#### INFORMATION PROVIDED

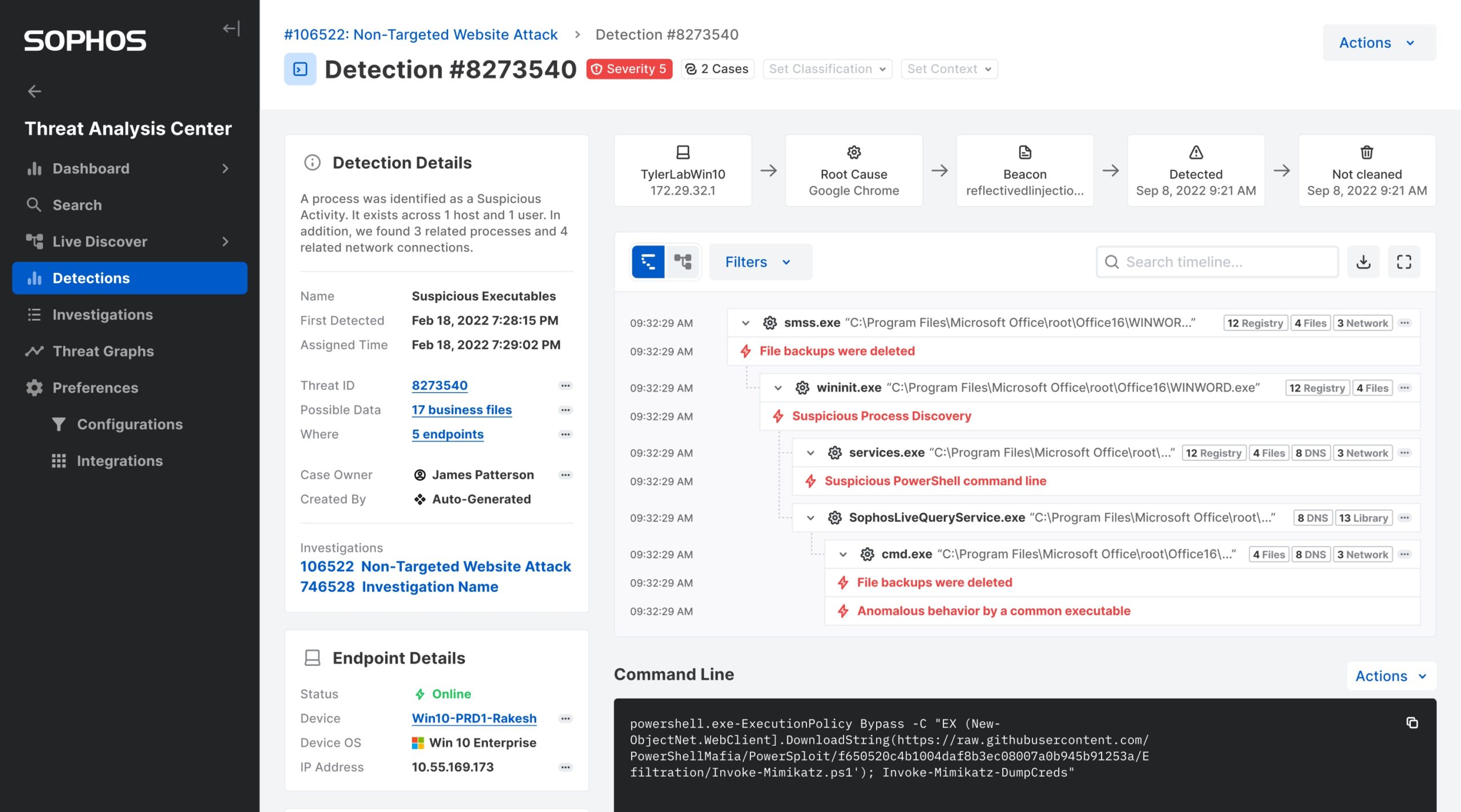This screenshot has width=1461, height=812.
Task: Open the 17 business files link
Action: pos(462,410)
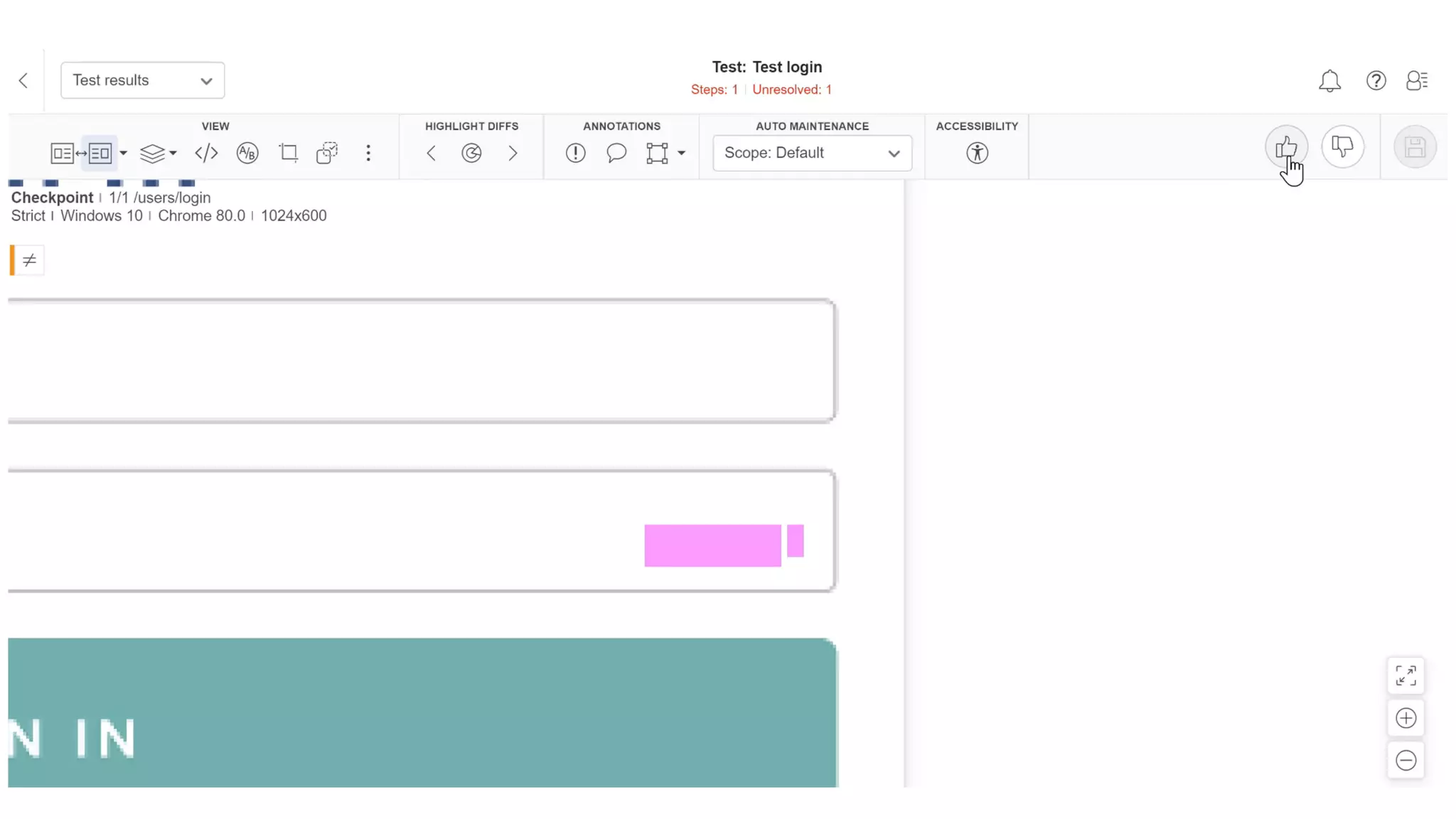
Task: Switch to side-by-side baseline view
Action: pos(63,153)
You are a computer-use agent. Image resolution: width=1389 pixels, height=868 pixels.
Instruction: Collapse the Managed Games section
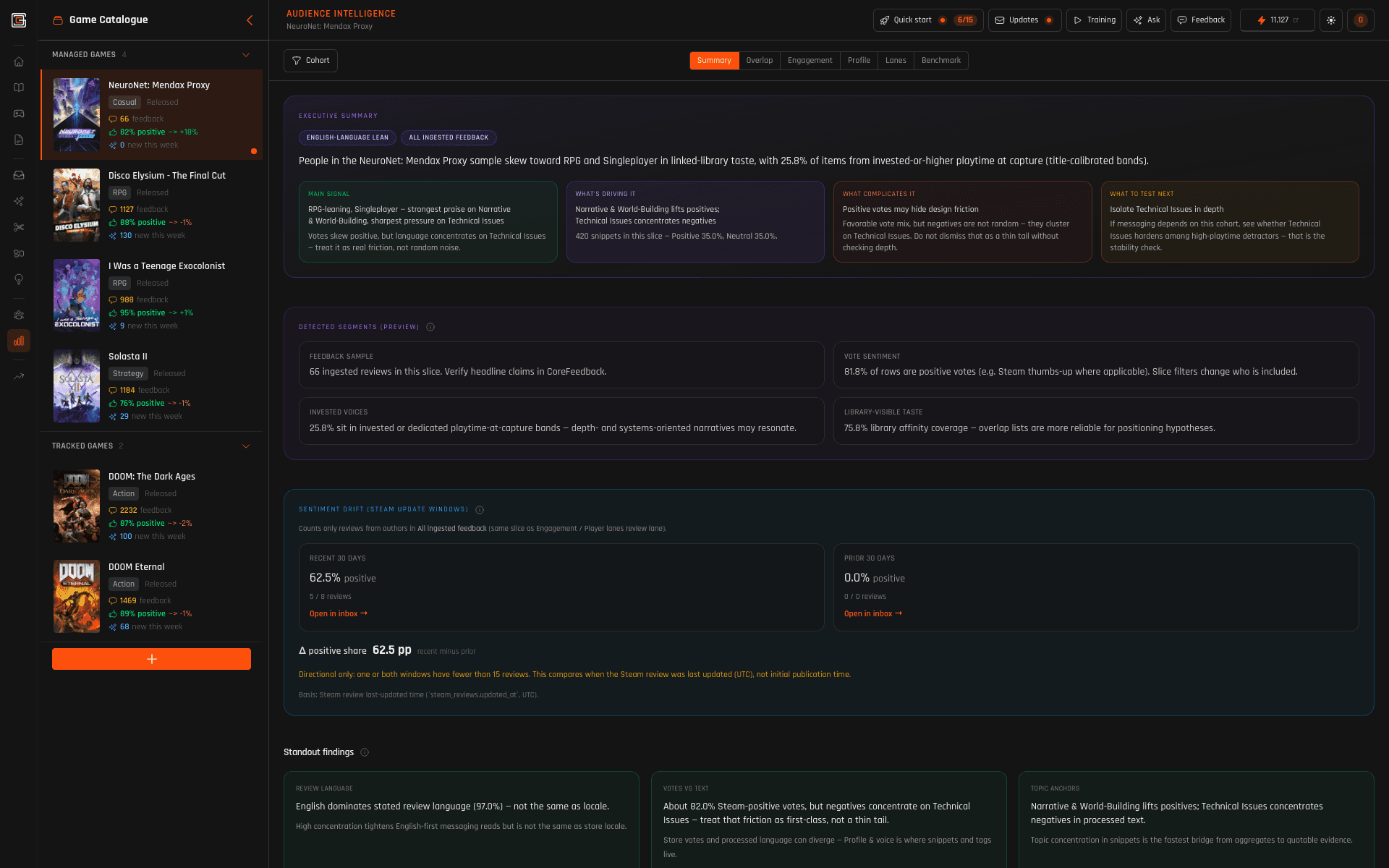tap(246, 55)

########

DIRECTIONS: Print exactly, and only, the lines from the one with "You are a computer-use" through the last line of the listing above. No pictures belong in the copy.

OUTPUT OF THE EXERCISE:
You are a computer-use agent. Image resolution: width=1389 pixels, height=868 pixels.
Instruction: Collapse the Managed Games section
tap(246, 55)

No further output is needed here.